■ **Dataset records**:

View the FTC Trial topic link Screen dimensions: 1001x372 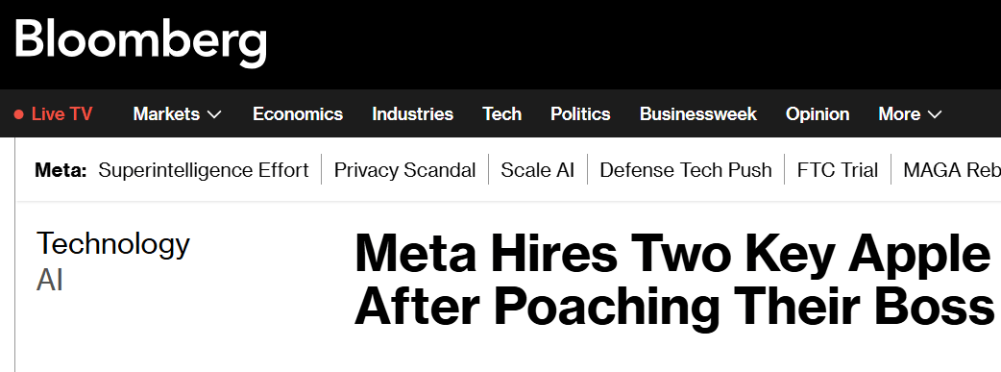point(837,170)
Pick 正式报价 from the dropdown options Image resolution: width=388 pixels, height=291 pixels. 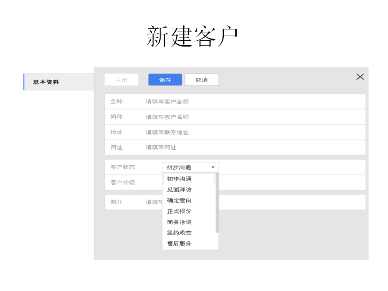point(179,211)
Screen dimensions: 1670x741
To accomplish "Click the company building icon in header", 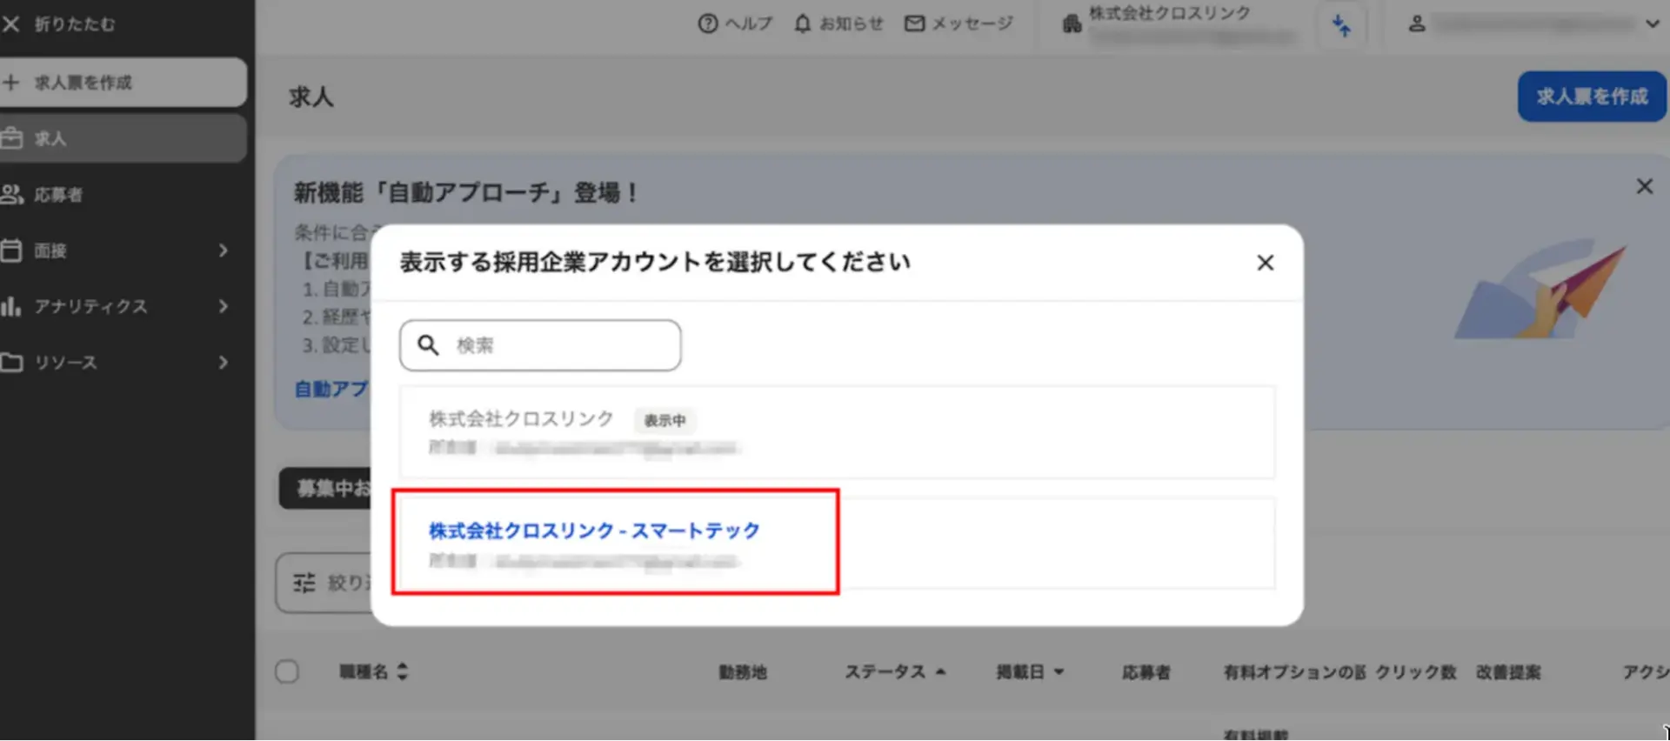I will coord(1072,23).
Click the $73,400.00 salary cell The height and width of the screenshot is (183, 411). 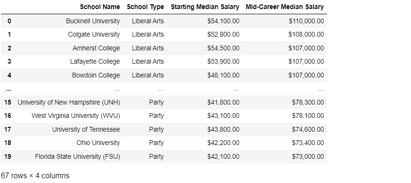point(308,143)
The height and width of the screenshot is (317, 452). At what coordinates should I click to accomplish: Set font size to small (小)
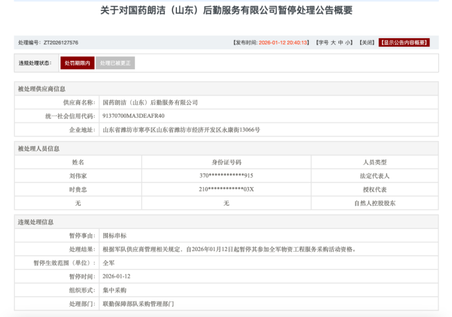(x=349, y=43)
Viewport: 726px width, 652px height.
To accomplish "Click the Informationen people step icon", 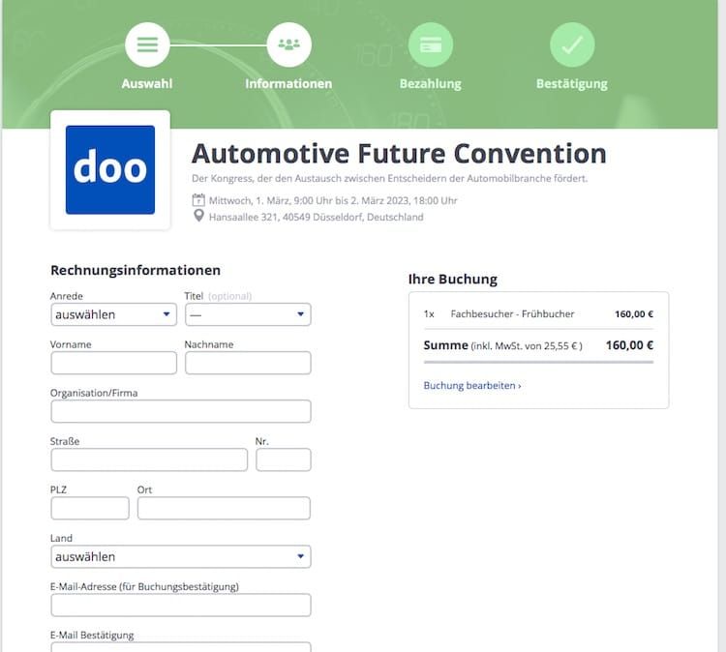I will pos(288,44).
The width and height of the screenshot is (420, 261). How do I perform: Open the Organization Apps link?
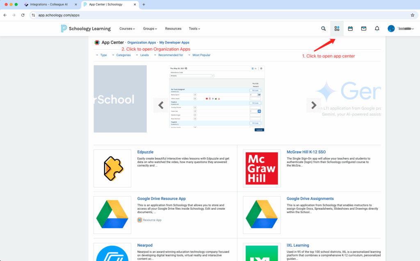coord(142,43)
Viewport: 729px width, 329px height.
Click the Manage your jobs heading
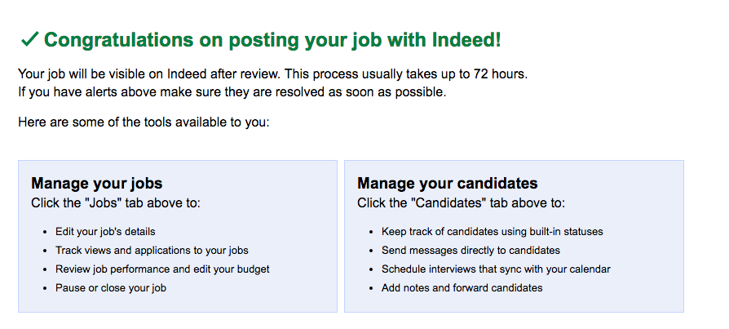click(97, 183)
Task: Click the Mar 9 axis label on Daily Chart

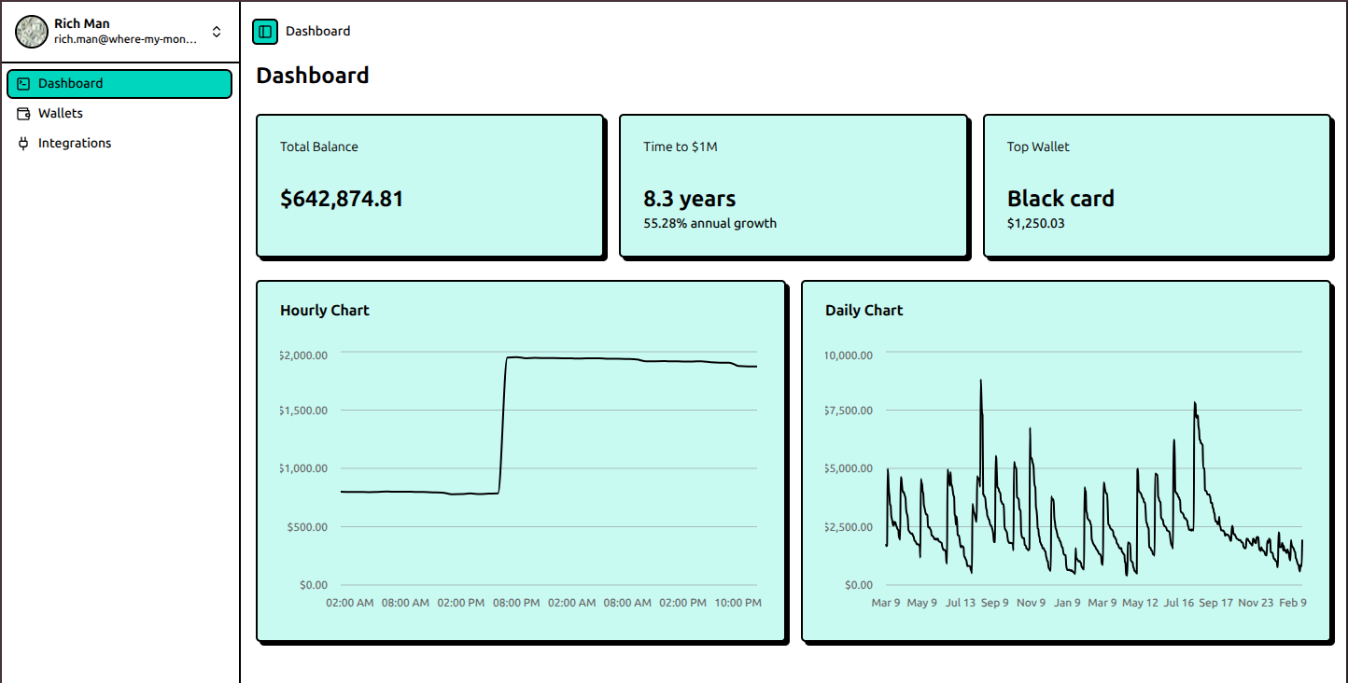Action: tap(885, 603)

■ **Your goal**: Your answer is a single number: the count of lines in the records holding the string "Viewport".

■ **Answer space**: 2